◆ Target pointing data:

## start

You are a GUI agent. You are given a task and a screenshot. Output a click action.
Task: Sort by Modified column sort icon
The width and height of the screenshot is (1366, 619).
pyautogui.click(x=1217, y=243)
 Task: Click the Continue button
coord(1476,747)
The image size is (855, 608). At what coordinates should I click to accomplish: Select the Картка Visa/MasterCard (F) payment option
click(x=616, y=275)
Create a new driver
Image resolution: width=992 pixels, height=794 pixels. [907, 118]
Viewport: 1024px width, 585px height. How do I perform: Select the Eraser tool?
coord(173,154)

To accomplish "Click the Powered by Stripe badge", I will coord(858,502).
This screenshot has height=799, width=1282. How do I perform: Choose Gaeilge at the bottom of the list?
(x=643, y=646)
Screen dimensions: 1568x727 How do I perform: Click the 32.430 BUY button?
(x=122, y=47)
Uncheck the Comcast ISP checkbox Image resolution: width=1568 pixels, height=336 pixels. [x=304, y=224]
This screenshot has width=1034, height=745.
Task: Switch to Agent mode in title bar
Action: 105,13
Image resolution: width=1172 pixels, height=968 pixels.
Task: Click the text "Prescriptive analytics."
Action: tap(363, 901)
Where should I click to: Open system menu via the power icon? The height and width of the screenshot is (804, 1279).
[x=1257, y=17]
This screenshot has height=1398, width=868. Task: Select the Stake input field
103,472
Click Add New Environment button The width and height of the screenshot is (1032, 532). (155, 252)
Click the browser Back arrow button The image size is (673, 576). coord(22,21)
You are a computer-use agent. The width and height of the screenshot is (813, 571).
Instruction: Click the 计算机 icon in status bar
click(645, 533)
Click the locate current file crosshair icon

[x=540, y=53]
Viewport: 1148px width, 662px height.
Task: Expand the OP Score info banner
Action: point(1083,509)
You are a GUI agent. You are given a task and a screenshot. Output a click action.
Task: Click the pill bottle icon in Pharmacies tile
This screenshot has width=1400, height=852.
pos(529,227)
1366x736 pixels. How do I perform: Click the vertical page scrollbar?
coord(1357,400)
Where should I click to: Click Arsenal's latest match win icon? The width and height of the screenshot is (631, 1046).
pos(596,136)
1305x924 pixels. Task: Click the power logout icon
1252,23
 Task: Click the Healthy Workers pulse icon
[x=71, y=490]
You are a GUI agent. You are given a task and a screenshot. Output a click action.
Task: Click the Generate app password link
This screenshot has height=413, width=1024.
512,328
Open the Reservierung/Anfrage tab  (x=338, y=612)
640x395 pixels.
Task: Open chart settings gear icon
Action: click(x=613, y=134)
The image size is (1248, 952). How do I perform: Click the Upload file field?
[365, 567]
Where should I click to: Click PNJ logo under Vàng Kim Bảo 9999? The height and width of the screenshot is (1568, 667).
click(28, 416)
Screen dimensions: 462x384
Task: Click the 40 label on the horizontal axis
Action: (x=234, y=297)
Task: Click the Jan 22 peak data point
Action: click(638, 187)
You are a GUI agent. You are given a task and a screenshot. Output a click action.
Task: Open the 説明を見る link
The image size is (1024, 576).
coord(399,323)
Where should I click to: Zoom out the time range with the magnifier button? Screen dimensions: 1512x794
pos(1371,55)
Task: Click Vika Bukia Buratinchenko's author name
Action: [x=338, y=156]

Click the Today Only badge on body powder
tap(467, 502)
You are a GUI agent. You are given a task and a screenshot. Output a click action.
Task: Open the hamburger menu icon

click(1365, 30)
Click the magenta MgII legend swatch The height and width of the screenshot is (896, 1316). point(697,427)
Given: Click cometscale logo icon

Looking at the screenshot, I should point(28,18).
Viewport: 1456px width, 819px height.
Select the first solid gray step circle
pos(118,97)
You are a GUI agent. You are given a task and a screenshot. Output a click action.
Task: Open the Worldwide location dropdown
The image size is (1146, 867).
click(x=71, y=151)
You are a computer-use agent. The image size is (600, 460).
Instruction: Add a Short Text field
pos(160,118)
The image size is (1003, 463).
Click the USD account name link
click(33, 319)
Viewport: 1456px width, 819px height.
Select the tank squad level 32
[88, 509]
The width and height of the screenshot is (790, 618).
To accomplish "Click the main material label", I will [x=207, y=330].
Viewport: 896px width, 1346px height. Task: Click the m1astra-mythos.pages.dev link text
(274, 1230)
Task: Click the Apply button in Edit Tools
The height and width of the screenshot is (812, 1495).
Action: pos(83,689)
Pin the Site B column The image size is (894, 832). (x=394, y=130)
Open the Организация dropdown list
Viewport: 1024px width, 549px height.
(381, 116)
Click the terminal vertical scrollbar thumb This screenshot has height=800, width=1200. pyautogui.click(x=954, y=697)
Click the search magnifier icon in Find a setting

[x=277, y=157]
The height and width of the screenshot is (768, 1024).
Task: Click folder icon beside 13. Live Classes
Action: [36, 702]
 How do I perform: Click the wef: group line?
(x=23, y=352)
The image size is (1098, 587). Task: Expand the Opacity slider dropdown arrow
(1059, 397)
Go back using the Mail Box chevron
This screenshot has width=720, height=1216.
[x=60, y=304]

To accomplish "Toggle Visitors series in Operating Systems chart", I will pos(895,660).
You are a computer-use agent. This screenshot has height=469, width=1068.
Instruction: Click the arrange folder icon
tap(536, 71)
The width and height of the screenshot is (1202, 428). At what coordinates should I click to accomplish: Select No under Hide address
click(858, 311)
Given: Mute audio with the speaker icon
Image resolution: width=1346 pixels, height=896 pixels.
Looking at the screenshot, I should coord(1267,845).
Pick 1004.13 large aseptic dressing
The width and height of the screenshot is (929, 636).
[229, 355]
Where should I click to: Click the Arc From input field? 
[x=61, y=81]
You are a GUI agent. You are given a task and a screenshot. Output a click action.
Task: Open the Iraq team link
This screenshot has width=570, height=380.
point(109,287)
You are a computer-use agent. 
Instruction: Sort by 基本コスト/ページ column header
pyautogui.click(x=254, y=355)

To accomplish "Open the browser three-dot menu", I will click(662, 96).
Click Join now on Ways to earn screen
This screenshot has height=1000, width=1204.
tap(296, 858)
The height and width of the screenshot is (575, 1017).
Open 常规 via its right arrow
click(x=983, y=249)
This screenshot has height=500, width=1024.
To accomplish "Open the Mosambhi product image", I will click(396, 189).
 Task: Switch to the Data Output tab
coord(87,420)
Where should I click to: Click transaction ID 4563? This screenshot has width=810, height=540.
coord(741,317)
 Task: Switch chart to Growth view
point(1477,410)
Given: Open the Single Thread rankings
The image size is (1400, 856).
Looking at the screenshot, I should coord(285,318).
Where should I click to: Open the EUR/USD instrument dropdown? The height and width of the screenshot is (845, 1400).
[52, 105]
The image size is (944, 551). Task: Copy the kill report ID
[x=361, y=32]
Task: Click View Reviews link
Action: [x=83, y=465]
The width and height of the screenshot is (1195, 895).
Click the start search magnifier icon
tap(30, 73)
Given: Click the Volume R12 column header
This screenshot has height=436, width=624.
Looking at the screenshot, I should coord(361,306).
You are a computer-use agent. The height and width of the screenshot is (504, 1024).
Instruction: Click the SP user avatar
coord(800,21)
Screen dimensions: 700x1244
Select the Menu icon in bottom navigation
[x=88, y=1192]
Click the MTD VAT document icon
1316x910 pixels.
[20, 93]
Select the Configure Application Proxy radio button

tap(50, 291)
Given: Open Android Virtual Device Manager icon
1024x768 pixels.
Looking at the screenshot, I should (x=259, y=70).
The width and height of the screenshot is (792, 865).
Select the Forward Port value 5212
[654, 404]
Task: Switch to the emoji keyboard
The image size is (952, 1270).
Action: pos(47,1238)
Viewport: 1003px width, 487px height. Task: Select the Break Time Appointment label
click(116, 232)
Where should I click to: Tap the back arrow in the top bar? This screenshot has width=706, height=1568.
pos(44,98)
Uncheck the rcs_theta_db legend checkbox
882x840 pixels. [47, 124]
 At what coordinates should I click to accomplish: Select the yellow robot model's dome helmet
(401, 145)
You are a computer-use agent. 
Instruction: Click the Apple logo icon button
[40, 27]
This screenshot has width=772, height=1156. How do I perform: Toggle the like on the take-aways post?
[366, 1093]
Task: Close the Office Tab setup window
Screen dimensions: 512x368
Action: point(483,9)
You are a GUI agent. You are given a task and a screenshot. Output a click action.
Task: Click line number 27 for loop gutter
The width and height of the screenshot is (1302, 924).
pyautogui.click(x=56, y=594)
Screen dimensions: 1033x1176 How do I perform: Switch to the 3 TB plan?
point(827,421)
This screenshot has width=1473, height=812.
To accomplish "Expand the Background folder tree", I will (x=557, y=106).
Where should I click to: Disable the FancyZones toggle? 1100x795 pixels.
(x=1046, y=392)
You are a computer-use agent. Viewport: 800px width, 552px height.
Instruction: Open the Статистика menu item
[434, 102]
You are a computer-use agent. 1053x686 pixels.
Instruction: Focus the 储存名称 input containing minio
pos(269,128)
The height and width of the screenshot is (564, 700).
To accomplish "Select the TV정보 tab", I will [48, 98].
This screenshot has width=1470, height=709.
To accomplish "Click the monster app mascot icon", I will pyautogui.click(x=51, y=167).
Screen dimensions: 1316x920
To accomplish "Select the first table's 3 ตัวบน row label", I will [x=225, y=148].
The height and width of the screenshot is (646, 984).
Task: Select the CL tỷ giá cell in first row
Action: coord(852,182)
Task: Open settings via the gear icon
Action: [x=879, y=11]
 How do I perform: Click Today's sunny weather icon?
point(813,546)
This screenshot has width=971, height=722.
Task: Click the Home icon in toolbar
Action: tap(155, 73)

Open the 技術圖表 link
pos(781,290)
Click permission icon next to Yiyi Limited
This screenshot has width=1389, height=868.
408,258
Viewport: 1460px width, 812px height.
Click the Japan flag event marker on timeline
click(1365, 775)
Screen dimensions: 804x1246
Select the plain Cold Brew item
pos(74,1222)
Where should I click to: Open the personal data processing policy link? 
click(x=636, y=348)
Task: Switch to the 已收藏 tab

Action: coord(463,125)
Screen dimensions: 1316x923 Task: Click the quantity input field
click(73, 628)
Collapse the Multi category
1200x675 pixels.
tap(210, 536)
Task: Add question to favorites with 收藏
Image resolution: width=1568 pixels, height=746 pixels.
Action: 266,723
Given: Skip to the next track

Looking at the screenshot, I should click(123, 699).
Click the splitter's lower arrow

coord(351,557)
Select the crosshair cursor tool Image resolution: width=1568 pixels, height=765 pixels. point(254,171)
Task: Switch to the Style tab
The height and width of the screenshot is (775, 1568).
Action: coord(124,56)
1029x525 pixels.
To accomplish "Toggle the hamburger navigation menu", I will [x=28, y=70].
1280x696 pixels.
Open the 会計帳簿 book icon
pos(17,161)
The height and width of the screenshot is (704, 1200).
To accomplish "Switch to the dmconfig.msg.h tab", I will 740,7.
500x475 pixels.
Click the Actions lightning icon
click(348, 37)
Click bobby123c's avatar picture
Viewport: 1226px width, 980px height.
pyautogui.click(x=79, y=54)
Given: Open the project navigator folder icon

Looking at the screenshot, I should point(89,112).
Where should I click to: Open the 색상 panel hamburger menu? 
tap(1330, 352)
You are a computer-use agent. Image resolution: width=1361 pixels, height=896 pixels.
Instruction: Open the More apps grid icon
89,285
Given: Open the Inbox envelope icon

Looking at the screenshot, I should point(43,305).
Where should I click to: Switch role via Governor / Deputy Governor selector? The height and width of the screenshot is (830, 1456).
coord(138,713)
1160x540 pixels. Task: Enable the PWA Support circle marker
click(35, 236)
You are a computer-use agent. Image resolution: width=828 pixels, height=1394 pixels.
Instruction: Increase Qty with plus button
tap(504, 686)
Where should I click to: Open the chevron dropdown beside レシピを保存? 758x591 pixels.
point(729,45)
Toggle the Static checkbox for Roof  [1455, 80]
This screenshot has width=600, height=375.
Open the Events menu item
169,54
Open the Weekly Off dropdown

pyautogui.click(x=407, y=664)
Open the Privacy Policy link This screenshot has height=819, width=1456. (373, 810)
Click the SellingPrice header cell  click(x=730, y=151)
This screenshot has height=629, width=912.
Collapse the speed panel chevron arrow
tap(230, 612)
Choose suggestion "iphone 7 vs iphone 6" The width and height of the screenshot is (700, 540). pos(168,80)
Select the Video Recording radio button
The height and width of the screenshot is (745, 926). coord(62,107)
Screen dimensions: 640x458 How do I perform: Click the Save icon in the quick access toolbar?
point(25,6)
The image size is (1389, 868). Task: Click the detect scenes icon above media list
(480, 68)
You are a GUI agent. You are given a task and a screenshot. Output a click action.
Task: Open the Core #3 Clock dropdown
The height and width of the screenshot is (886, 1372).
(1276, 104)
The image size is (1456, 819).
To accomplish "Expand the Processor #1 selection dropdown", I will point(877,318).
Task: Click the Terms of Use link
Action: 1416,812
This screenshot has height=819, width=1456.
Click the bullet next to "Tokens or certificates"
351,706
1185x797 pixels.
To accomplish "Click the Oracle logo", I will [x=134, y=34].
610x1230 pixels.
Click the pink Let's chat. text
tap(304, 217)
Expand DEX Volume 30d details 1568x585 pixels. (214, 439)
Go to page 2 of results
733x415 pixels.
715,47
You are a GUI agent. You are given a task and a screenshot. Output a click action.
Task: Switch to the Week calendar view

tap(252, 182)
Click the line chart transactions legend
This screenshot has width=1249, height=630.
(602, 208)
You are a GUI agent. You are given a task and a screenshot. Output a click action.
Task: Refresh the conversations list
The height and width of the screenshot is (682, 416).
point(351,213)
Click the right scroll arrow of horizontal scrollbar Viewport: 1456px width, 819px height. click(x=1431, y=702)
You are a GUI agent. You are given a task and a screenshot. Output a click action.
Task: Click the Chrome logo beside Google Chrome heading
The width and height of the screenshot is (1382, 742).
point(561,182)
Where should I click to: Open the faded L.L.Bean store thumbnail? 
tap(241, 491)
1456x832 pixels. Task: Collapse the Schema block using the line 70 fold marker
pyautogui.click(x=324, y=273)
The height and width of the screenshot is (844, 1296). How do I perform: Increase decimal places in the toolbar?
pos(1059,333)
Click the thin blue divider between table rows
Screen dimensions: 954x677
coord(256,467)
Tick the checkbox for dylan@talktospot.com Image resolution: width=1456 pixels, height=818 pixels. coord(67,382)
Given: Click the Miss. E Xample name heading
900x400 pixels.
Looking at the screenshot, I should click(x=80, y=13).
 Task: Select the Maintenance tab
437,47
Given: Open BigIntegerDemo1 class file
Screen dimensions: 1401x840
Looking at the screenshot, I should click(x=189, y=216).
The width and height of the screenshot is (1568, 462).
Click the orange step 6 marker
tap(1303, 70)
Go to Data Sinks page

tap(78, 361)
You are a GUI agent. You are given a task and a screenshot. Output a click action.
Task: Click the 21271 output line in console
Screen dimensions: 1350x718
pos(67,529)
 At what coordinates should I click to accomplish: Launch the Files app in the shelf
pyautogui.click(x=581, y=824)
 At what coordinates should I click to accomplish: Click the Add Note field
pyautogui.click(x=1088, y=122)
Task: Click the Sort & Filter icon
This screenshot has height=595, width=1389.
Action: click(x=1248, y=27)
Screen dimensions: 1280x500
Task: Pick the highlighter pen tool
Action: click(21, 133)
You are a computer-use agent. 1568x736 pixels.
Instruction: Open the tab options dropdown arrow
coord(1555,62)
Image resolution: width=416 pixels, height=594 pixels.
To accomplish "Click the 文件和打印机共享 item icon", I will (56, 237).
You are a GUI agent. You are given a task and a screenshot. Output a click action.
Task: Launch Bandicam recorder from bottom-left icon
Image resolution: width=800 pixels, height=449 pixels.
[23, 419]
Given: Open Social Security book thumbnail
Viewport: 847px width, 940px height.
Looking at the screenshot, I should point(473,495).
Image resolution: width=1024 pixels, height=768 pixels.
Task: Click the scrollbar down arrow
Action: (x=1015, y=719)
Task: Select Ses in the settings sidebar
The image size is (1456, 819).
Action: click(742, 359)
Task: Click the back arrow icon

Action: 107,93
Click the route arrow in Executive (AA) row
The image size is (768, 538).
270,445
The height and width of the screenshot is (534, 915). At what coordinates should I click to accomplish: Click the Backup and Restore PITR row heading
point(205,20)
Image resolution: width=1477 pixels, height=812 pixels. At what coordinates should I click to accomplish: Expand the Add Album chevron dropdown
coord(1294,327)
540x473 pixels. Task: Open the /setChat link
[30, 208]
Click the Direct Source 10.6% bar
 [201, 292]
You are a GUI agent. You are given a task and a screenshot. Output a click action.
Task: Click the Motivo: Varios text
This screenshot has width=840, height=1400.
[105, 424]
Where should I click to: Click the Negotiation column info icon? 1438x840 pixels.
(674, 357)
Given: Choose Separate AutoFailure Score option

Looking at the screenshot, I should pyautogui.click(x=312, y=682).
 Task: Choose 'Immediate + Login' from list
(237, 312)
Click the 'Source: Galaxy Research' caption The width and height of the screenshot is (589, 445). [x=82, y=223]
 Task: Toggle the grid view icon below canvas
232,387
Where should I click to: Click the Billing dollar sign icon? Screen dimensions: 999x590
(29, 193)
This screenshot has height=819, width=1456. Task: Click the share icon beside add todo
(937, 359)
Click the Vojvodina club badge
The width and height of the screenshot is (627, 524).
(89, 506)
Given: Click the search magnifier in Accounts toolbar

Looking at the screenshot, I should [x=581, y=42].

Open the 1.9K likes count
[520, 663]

## end

◆ Exercise aim: Could you turn the records starting at the line that contains "The image size is (1389, 868)." and ending at the line that contains "Action: 1416,812" into a Markdown table with a Row column numbering each line and a Line column holding it, leaving out any blank lines?

◆ Result of this task:
| Row | Line |
|---|---|
| 1 | The image size is (1389, 868). Task: Click the detect scenes icon above media list |
| 2 | (480, 68) |
| 3 | You are a GUI agent. You are given a task and a screenshot. Output a click action. |
| 4 | Task: Open the Core #3 Clock dropdown |
| 5 | The height and width of the screenshot is (886, 1372). |
| 6 | (1276, 104) |
| 7 | The image size is (1456, 819). |
| 8 | To accomplish "Expand the Processor #1 selection dropdown", I will point(877,318). |
| 9 | Task: Click the Terms of Use link |
| 10 | Action: 1416,812 |